My Time With Mental Illness

My Time With Mental Illness

Most Friday’s or Saturday’s (pre-pandemic) I would spend my daytime hours at a local cigar shop, reading, with perhaps a bit of writing tossed in; a weekly moments recovery. Ironically, I spent much of my days alone. I don’t work. I can’t. It’s not that I don’t want to, but mental illness and I can’t seem to get out of each other’s way. So, in my quiet corner, I made feeble, anemic attempts at sorting through my crowded, tired mind. But the ability to unravel from the trauma of life is just a mirage that flickers in the sun’s heat. What most people might reckon a typical day is itself the persistent connection of anguish, sensory overload, and disorientation that I contend with. That’s why when I hear people talk about learning to cope with mental illness, a macabre chuckle in the back my head reverberates. Coping is easier said than done.
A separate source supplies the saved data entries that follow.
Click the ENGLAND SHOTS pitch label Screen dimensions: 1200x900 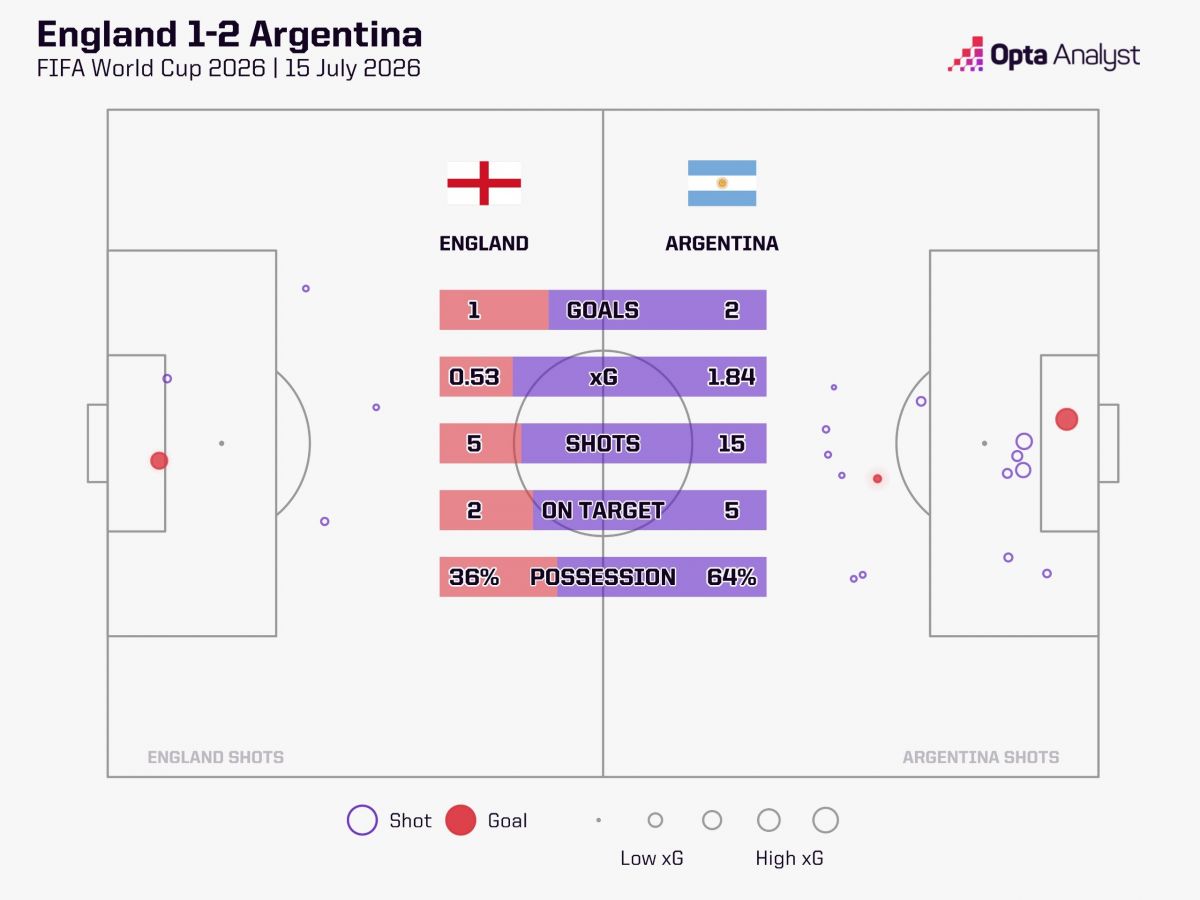[x=216, y=757]
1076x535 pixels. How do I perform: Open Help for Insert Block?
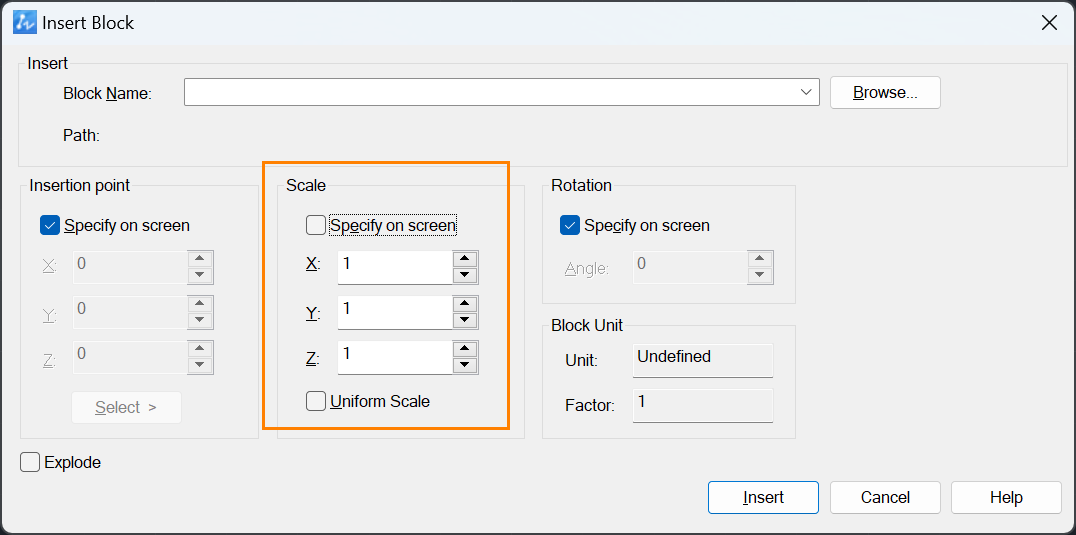coord(1006,497)
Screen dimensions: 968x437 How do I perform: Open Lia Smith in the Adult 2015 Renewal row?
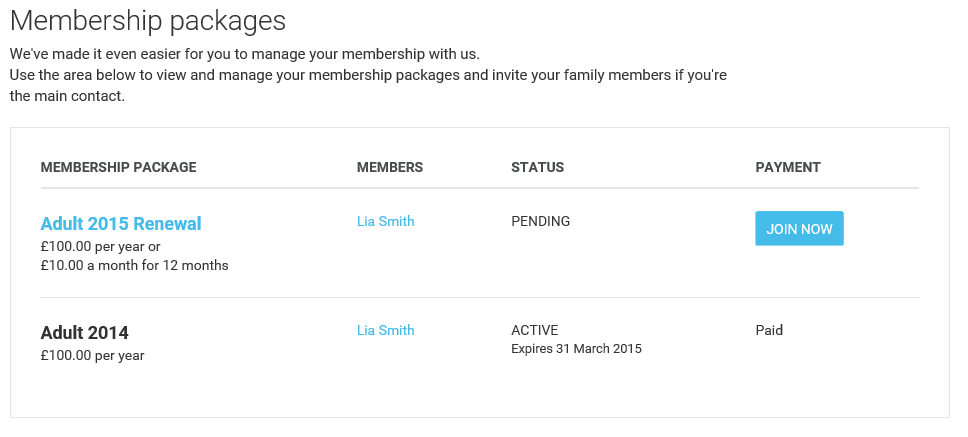tap(385, 221)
When you find yourself in a battle for a solid grasp of who you are amidst paranoia of differing degrees, mania and severe depression whip lashing your psyche at 180 mph before hitting the wall and various cocktails of psychotropics coursing through your veins that leave you with little sense of who you might have been before this journey into a realm of darkness and fire; coping is a myth, survival is the dream.  Because the prize in this marathon is peace, a sense self; at least that’s what is at stake for me.